I liked the options offered at the University of Paris.

Thanks,

Personal logo Extra Crispy Sponsoring Member of TMP23 Sep 2017 9:59 p.m. PST

Campaign Cartographer is one.

Russ Lockwood24 Sep 2017 1:32 p.m. PST

I'd recommend Hexographer. Upside: Easy to use 2D program. Downside: graphics fill hexes and icons are like old SPI from 70s and 80s. Still $32 USD, if I recall right. I *recall* (dangerous) an online version for free testing.

Note: He has a new version with much, much, much better graphics in beta. Can't wait for a 1.0 version!

You can print with or without hexgrids. I am not sure how large you can go -- question better asked of the programmer.

I also own his Cityographer and Dungeonographer.

Wolfhag06 Mar 2018 11:25 a.m. PST

I took an old paint tarp and spray painted it various shades of green and light brown. For additional features that do not block LOS like trenches, gullies, and roads I use different colored pastel chalks to hand draw. I can do it for any terrain type and match to scale models. The chalk goes on and wipes off very easily. Contour lines can be hand drawn too.

You can take any image and put it into Psotrazor and select the size you want. The program will divide the image up into single pdf pages you print off and assemble.
posterazor.sourceforge.net

Wolfhag

Andy ONeill06 Mar 2018 12:19 p.m. PST

I'm currently writing the General Staff map editor.
This is some way off completion and is purely intended for the game.
I can tell you, drawing good looking maps is really hard.
Unless you're a natural.

I use inkscape for graphics manipulation. One of the big features is the ability to "trace" a bitmap and give you a vector svg.
You can then use that itself or export to xaml.
Xaml can then be used in wpf – which is what i work in.
You could build a library of such paths which are scale-able.
You could overlay bunch of em over a background scan.

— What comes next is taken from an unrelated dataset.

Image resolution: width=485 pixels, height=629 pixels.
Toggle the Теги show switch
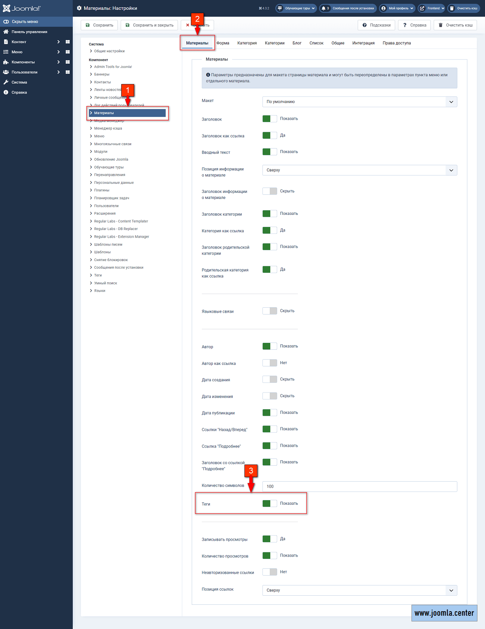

Personal logo McLaddie Supporting Member of TMP06 Mar 2018 5:24 p.m. PST

Why not? Are the mat and terrain police still active?

Andy ONeill07 Mar 2018 10:45 a.m. PST

Why not what?

Personal logo McLaddie Supporting Member of TMP07 Mar 2018 12:29 p.m. PST

Andy:
I wasn't responding to your useful post, but the thread question as if there was only one application for the 2D maps…

Andy ONeill08 Mar 2018 3:55 a.m. PST

Oh, I see.
I was just a bit confused by what you meant.

Yes there are many options. Most of which are time consuming. You might find combining one or two best.
Depending on criteria.

I hadn't really considered the possibility that someone might want to use our mapping outside the game but maybe it's worth offering the facility.
The intent is to deliver bitmap effect picture rather than vector which means it wouldn't scale well ( at the moment ).
However.
The objects on screen as you design are vector so I could perhaps export as xps document which could be printed to higher res.
I dunno if that'd really be worth the effort but I suppose a posterised map could be a pretty cool game aid.

Another couple of options are bing maps and google earth.
Assuming it's a real bit of the world and the data is there.
Bing maps will give you elevation data and you can do 3d look from that.
Or you could go with bing/google satellite view.
I assumed anyone asking would have considered them but it's an easy option if you can live with modern buildings and roads or a remote spot.

If you were doing this commercially, there's software can interact with a sand table.
For complicated elevation, you can grab elevation data from somewhere (like bing ) and convert it to colour heat gradient, low to high.
There's a .net control intended to be used with bing which I think you could probably 3d-look-ise such data with.